“To encounter Monsieur the Chevalier,” replied Florian, with quite as sweet a stateliness, but feeling rather like a bantam cock beside this big Raoul, “is always a privilege.”
People everywhere were listening now: this gambit hardly seemed fraternal. The well-bred elderly friends of Monsieur de Brancas, to be sure, made a considerate pretence at going on with their talk, but most of the scented and painted boys had betrayed their lower social degree by gaping openly: and Florian knew he was in for an unpleasant business.

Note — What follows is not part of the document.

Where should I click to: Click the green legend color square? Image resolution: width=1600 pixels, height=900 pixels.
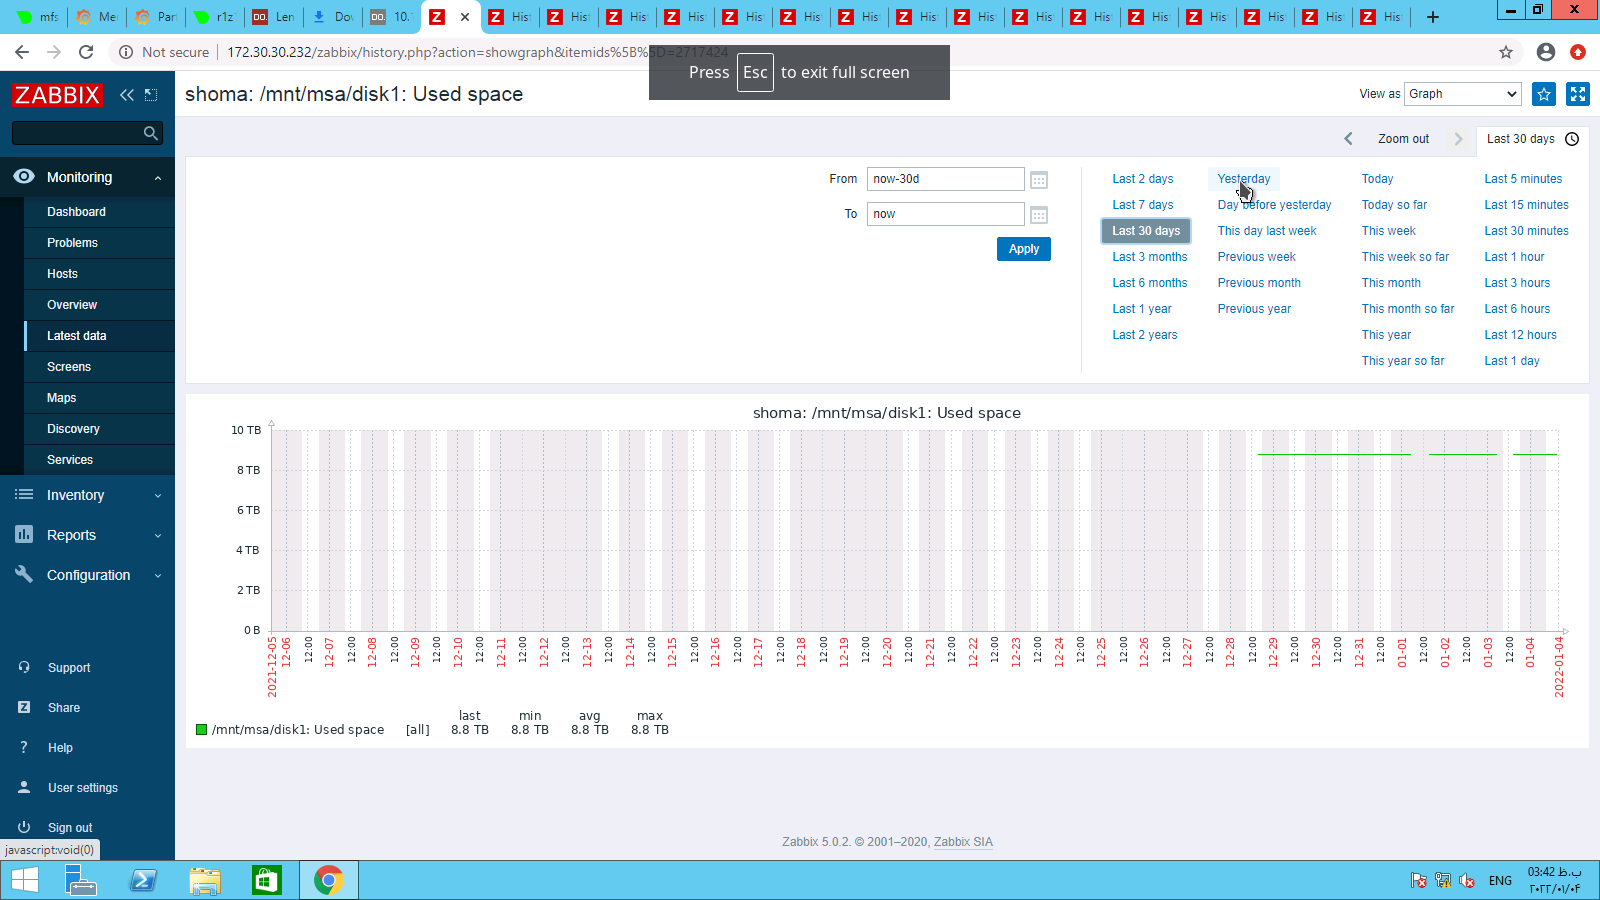click(x=201, y=730)
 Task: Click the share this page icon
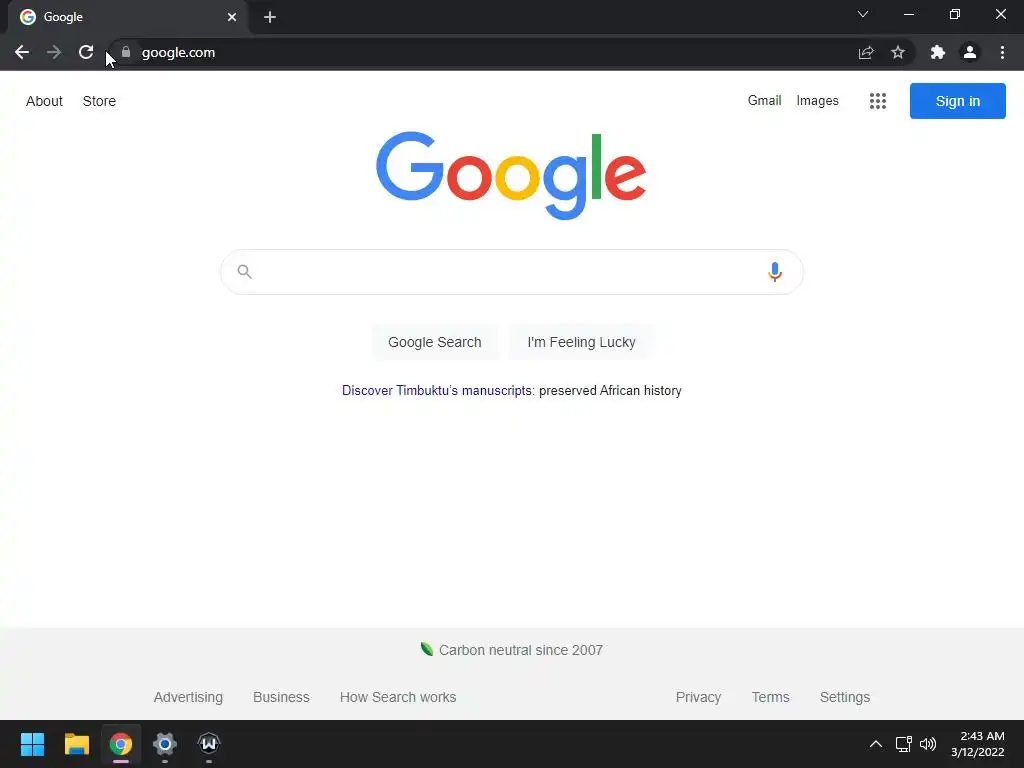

“—For I am wondering if you have heard, monsieur,” the Chevalier went on, “that the Comte d’Arnaye has spread the report that at Madame de Nesle’s last ball I appeared with two buttons missing from my waistcoat?”
“I really cannot answer for the truth of such gossip, monsieur,”—thus Florian, with high civility,—“since I have not seen my uncle for some time.”
“Ah, ah! so the Comte d’Arnaye is your uncle!” Raoul seemed gravely pleased. “That is excellent, for, inasmuch as I cannot readily obtain satisfaction for this calumny from your uncle, who has retired into the provinces for the winter, I can apply to you.”
Florian said, with careful patience: “I am delighted, monsieur, to act as his representative. In that capacity I can assure you whoever asserted Monsieur d’Arnaye declared the waistcoat in which you attended the last ball of Madame de Nesle to be deficient in two buttons, or in one button, or in a half-stitch of thread, has told a lie.”
Raoul de Puysange frowned. “Diantre! it was my own cousin, the Count’s youngest son, who was my informant; and since my cousin, monsieur, as you are well aware, is little more than a child—”
“You should have the less trouble, then,” said Florian, vexed by his brother’s pertinacity, “in horsewhipping the brat for his silly falsehood.”
“Come, Monsieur the Duke, but I cannot have my cousin called a liar, far less listen to this talk of horsewhipping one who is of my blood. I must ask satisfaction for these affronts, and I will send a friend to wait upon you.”
Florian looked sadly at his brother. But the Duc de Puysange shrugged before a meddlesome and quite unimportant person.
Florian answered: “I am well content, Monsieur the Chevalier. Only, to save time, I would suggest that your friend go direct to the Vicomte de Lautrec, since he is here to-night, and since I have promised him that he should second me in my next affair.”
The two brothers bowed and parted decorously, having thus arranged a public quarrel in which Mademoiselle de Nerac was in no way involved. The instant’s tension was over, and the guests of Monsieur de Brancas thronged hastily through the corridor,—which was rather chilly, because all the outer side of this corridor was builded of stained glass,—and went into the little private theatre, where the fiddles were already tuning for the overture of a new and tuneful burletta that dealt with The Fall of Sodom. The curtain by and by rose on the civic revels, and the rest of the evening passed merrily.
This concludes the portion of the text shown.